Въ одинъ день вдругъ услышали мы отдаленной шумъ, предвѣстникъ угрожающаго бѣдствія; легкой песокъ сталъ носиться въ атмосферѣ — самумъ начиналъ подыматься. Ужасъ заставляетъ насъ озираться на всѣ стороны. Рука смерти надъ нами тяготѣетъ; конецъ нашъ близокъ; вся степь воспаляется отъ наставшей бури, и дыханіе огненнымъ воздухомъ даже терпѣливаго верблюда томитъ жаждою. Я спѣшу укрыться за холмомъ, которой случайно попадается на глаза мнѣ. Между тѣмъ ураганъ съ каждою минутою увеличивается; тлѣтворные вихри отъ часу болѣе свирѣпствуютъ. Пораженные смертоноснымъ порывомъ вѣтра путешественники падаютъ бездыханными. Небеса помрачаются пескомъ; всѣ стихіи возстаютъ; вся Сара, кажется, стремится на воздухъ; страшно волнуется поверхность ее. — Наконецъ огромной валъ пыли несется прямо на караванъ мой — возрастаетъ, разсыпается, и вмигъ сокрываетъ его въ безднахъ песчанаго океана.
Нѣтъ болѣе моихъ спутниковъ, даже слѣду невидать ихъ; я одинъ остался, но въ какомъ горестномъ положеніи; безъ пристанища, не зная, куда идти, гдѣ укрылась отъ лютыхъ звѣрей, какъ избавиться отъ голодной смерти и ужасной жажды. Я отдалилъ часъ кончины своей, и тѣмъ содѣлалъ ее горестнѣе! Не смотря однакожъ на то, встаю съ твердымъ намѣреніемъ лучше самому искать погибели; своей, нежели покойно на одномъ мѣстѣ ждать ее.

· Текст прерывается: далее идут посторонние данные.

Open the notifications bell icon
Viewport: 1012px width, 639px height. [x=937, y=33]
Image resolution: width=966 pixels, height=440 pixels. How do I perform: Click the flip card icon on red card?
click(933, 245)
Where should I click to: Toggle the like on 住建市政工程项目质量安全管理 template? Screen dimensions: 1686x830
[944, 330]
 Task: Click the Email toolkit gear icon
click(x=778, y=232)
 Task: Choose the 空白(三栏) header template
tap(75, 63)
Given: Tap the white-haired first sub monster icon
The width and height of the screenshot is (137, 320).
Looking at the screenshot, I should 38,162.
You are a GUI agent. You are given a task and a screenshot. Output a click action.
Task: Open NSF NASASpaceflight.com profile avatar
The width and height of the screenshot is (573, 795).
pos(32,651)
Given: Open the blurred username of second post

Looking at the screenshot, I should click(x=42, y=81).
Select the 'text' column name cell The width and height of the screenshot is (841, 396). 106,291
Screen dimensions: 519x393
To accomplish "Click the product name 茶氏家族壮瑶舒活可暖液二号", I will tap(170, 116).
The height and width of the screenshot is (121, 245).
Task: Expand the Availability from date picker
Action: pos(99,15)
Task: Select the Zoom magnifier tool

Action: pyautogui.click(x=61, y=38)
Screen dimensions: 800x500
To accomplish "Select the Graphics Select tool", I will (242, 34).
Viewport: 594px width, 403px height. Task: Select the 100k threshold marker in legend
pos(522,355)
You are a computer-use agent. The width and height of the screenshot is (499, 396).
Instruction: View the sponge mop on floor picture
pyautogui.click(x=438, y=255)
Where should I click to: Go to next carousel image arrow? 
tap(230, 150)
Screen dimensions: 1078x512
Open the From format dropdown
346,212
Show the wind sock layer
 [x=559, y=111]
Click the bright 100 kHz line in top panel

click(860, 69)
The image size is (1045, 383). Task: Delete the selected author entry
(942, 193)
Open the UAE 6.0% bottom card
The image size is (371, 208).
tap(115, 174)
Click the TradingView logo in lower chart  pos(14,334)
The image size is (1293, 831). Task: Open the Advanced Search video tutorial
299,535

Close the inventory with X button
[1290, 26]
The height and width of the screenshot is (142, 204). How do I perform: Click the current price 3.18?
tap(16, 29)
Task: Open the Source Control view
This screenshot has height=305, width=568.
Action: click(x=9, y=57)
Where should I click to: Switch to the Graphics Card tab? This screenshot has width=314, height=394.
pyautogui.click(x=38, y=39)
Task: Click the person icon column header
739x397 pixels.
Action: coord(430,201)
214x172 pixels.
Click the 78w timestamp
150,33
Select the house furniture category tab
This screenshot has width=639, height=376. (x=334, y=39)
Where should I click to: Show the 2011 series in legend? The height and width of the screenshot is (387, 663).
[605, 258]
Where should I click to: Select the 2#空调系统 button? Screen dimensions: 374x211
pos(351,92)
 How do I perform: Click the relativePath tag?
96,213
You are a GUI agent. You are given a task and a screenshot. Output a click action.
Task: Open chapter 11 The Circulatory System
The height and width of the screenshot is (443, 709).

Цѣлые два дни я шелъ непрестанно, наконецъ усталость лишаетъ меня послѣднихъ силъ — останавливаюсь; но вдругъ усматриваю нѣсколько алоевыхъ деревьевъ, растущихъ въ недалекомъ отъ меня разстояніи, и снова ободряюсь; иду далѣе; зелень мало по малу увеличивается, и глазамъ моимъ представляется одинъ изъ тѣхъ цвѣтущихъ острововъ, которые разсѣяны по безплодной пустынѣ.
При видѣ сихъ вѣтьвистыхъ деревъ, сихъ пальмъ, отягченныхъ желтѣющими плодами, сихъ гостепріимныхъ хижинъ — изчезъ мой трепетъ, и надежда снова оживаетъ, въ душъ моей.
Иду въ ближайшій шалашъ; меня принимаютъ съ радостію. Спокойное ложе возвращаетъ силу усталымъ членамъ моимъ; верблюжье молоко и сладкой плодъ лотона утоляютъ мучительной голодъ мой — и мнѣ даруется жизнь въ минуту близкой смерти.
Наконецъ я вижу себя посреди тѣхъ Арабовъ, которыхъ узнать коротко желалъ столь долгое время. Ихъ обычаи, ихъ правы Африканскіе возбуждали любопытство мое, тысяча различныхъ предметовъ волновали мои чувства, и ихъ казалось, что вмѣстѣ съ познаніями умножалось и бытіе мое.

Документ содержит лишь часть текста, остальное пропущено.